§ Work required: Reproduce the passage of the column on landscape painting in France verbatim, starting at "Of course, many" and ending at "experiencing them today.".
Start of Exercise passage
As I write this column, I'm about halfway through my month-long sojourn in France, where I'm leading a study abroad course for SUNY New Paltz, looking at the development of 19th-century plein air landscape painting by visiting the work in the amazing number of museums here, followed by trips out to some of the locations in which the paintings were made.

Of course, many things have changed over the past century or so, but what's really astounding is precisely how much history has been preserved here—both in the museums and in the locations themselves. The paths of people and events past wind together to create a dense matrix, like the thick crop of ivy that now covers the graves of Vincent van Gogh and his brother Theo in Auvers. The very history of the places here is an inescapable dimension of experiencing them today.
End of Exercise passage
Start of Extracted entries
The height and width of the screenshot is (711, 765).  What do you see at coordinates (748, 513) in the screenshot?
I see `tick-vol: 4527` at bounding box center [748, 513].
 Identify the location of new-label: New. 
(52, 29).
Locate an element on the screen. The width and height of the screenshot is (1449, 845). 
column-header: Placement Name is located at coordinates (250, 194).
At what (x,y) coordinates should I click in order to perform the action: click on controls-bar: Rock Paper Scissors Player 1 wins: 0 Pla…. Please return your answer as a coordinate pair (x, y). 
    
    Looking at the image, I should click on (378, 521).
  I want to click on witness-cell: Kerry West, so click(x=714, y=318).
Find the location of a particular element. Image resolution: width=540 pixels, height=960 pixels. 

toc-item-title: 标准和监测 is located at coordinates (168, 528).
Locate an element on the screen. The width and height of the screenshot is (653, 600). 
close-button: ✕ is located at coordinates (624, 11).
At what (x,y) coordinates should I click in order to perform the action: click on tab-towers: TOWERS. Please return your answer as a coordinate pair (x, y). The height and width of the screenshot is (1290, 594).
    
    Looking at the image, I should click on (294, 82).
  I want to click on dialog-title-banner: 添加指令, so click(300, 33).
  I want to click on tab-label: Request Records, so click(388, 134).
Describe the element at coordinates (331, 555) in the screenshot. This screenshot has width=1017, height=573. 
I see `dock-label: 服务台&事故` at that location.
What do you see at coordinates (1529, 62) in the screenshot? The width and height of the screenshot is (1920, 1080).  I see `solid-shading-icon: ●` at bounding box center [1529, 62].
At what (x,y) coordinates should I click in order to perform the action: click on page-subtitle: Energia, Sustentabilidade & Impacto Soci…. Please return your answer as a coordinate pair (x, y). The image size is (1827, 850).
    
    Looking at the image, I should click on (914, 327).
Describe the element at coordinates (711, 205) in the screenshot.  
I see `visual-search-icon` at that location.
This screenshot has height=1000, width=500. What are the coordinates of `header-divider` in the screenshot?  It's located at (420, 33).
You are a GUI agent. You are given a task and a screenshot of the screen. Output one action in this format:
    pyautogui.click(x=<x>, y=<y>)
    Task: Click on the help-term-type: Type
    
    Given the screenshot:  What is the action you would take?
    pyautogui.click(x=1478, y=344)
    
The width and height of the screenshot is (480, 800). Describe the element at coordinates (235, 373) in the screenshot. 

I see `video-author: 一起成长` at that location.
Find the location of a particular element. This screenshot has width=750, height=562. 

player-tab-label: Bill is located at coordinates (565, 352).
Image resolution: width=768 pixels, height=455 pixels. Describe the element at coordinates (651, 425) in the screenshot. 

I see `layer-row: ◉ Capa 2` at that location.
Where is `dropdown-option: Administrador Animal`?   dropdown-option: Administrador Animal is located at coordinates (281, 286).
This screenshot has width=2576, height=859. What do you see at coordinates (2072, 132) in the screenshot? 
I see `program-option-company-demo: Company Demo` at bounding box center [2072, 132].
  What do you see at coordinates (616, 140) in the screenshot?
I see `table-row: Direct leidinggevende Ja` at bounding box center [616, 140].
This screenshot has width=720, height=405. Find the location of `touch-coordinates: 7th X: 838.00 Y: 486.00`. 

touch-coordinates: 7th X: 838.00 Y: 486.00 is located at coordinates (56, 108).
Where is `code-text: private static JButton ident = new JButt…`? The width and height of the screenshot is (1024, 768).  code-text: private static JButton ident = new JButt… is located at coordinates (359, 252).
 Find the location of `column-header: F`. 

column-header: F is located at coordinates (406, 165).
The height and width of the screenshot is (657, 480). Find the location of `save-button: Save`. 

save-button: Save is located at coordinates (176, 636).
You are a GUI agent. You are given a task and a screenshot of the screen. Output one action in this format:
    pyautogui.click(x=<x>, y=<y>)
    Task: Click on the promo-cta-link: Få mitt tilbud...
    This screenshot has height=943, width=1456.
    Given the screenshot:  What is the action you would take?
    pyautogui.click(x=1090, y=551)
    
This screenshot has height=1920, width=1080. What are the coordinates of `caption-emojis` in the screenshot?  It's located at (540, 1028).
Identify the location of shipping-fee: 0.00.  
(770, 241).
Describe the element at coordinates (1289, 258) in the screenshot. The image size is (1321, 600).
End of Extracted entries
§ Answer below:
Of course, many things have changed over the past century or so, but what's really astounding is precisely how much history has been preserved here—both in the museums and in the locations themselves. The paths of people and events past wind together to create a dense matrix, like the thick crop of ivy that now covers the graves of Vincent van Gogh and his brother Theo in Auvers. The very history of the places here is an inescapable dimension of experiencing them today.